A audiência pública sobre a ADPF 442, que pretende legalizar o aborto no Brasil até a 12.ª semana de gestação, começa na manhã desta sexta-feira e terminará na próxima segunda-feira. A ministra Rosa Weber, relatora da ação, convocou cerca de 50 expositores, entre indivíduos, órgãos públicos (como Defensorias Públicas e o Ministério da Saúde), universidades e entidades da sociedade civil organizada. Neste mesmo espaço, acabamos de dizer que chega a ser surreal que estejamos discutindo se os artigos do Código Penal que impedem o assassinato de seres humanos indefesos e inocentes são inconstitucionais. Mas, já que a ADPF foi aceita, menos mal que a relatora tenha convocado parte da sociedade civil para colocar seus argumentos sobre algo tão fundamental.

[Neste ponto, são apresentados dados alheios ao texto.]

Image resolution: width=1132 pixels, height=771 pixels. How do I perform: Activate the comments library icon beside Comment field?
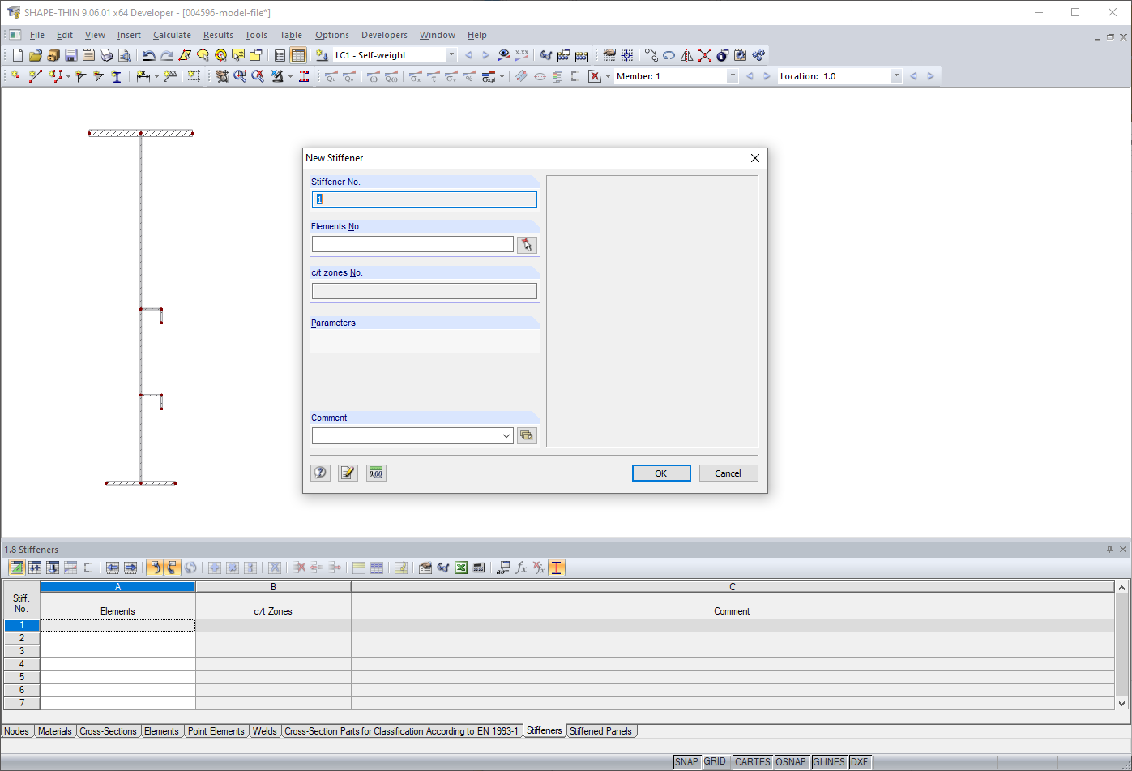pyautogui.click(x=527, y=435)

Aqui, no entanto, temos outra parte do problema. Na decisão redigida por Rosa Weber no início de junho, e que traz a lista completa de expositores e a programação da audiência, a ministra diz querer garantir a “pluralidade e paridade da composição da audiência, bem como das abordagens argumentativas a serem defendidas”. Mas a relação está completamente enviesada para o lado favorável à legalização ao aborto, como demonstrou levantamento feito pela Gazeta do Povo e pelo site Sempre Família – no primeiro dia da audiência, a predominância da posição pró-aborto é avassaladora. Como houve quase 200 pedidos de habilitação para participação na audiência, dos quais apenas cerca de 25% foram aceitos, seria muito difícil que a ministra e sua equipe não tivessem como encontrar expositores pró-vida suficientes para respeitar a “pluralidade e paridade da composição da audiência”. Com uma composição tão desbalanceada, será difícil estabelecer um debate em condições de igualdade entre a posição pró-vida e a pró-aborto.

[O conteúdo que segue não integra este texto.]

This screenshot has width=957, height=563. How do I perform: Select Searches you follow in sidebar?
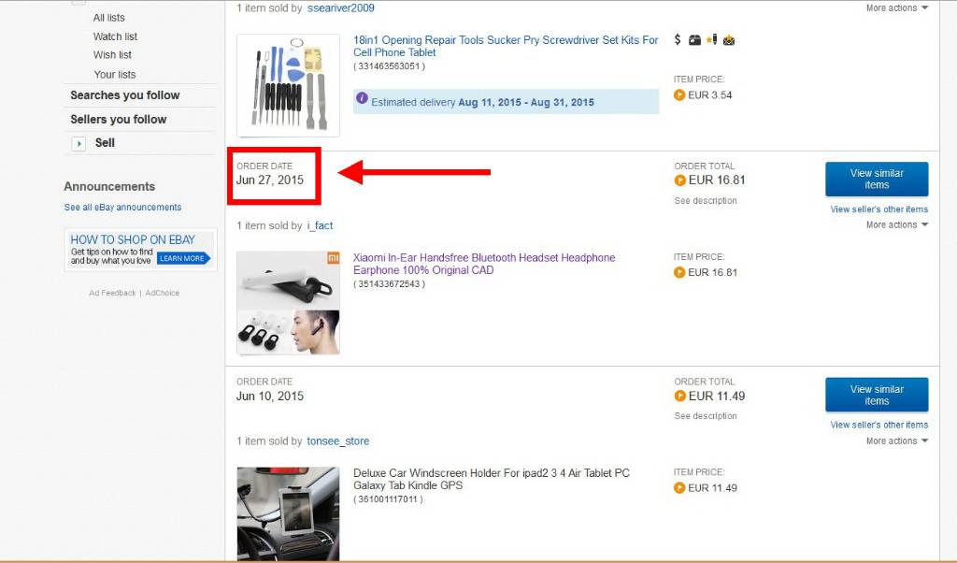(x=125, y=95)
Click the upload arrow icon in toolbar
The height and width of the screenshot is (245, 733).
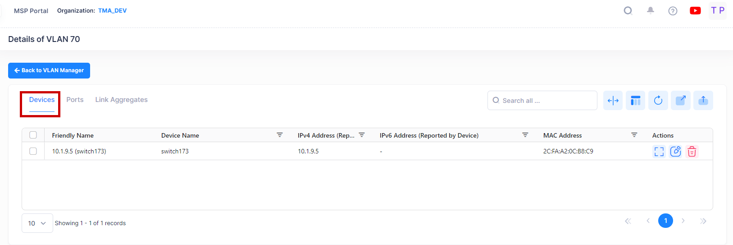tap(703, 101)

É absurdo que uma organização que demonstra tanto desprezo pelas leis seja aceita como parte legítima em uma suprema corte

Além disso, a lista tem escolhas bastante questionáveis, como a Women on Waves, entidade que se notabilizou desafiando abertamente o ordenamento jurídico de vários países, levando mulheres de nações que proíbem o aborto para que possam realizar a prática em águas internacionais. É absurdo que uma organização que demonstra tanto desprezo pelas leis seja aceita como parte legítima em uma suprema corte.

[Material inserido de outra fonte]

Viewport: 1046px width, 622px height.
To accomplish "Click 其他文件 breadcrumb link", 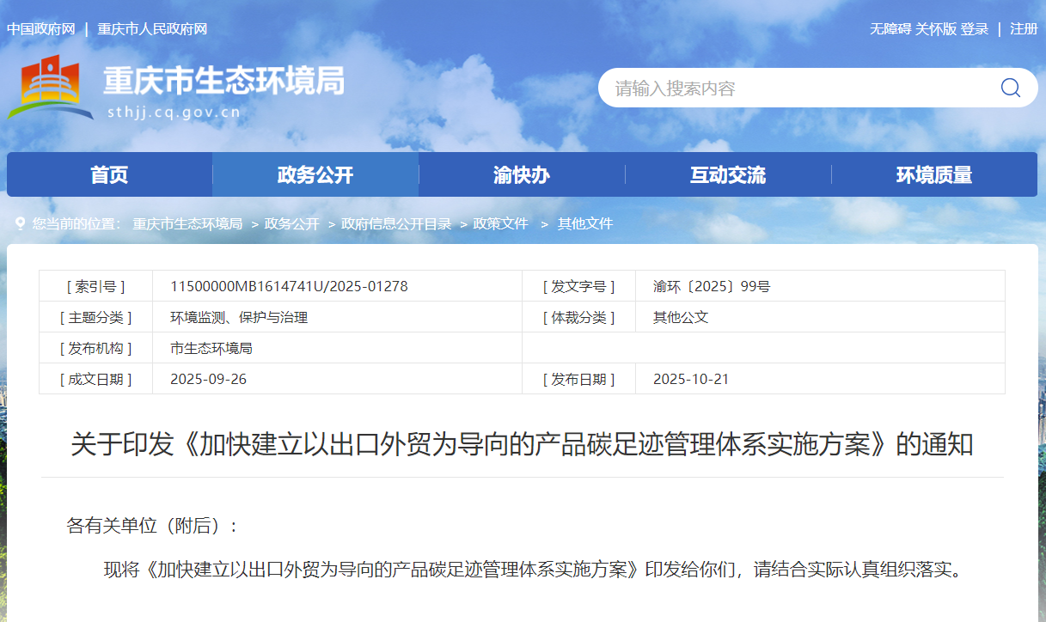I will pyautogui.click(x=585, y=223).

E este não é o único aspecto controverso da relação de expositores selecionados por Rosa Weber. Boa parte das entidades contrárias à liberação do aborto e que participarão da audiência é claramente vinculada a alguma religião. Isso cria um grande problema, pois ameaça a legitimidade do próprio discurso pró-vida. Não temos dúvida alguma de que essas entidades usarão argumentos puramente éticos, filosóficos, jurídicos e científicos nas suas exposições, mas a “etiqueta” aposta a esses participantes dá margem para que se use a falácia segundo a qual o discurso pró-vida é, no fundo, uma posição de ordem religiosa, o que está muito longe da verdade. Que entidades religiosas fossem convidadas é natural – as religiões, como parte da sociedade civil organizadatêm todo o direito de participar do debate público nas questões que lhes interessam –, mas elas jamais poderiam constituir a esmagadora maioria dos expositores pró-vida, até porque a maioria dos brasileiros que se opõem ao aborto, ainda que pertença a alguma religião, não defende o nascituro porque “Deus manda” ou “a Bíblia diz”, mas porque é movida por convicções éticas a respeito da dignidade do ser humano. Novamente, é preciso questionar se, dentre todos os pró-vida que pleitearam a participação na audiência e foram rejeitados, não haveria gente de gabarito e sem vinculações formais religiosas que dessem margem a distorções do debate.

A posição de Rosa Weber sobre a legalização do aborto já é conhecida, pois ela acompanhou Luís Roberto Barroso quando ele aproveitou o julgamento de um habeas corpus para decidir que os artigos do Código Penal que proibiam o aborto eram inconstitucionais. Mas esperava-se que, ao escolher os expositores para a audiência pública, a ministra promovesse um debate em igualdade de condições, com participantes comprometidos com o cumprimento da lei (e não que debochem dela), e sem dar margem para falácias laicistas. Infelizmente, não foi o que ocorreu. Só nos resta esperar que, durante a audiência, a posição pró-vida tenha em clareza e eloquência o que lhe foi negado em número.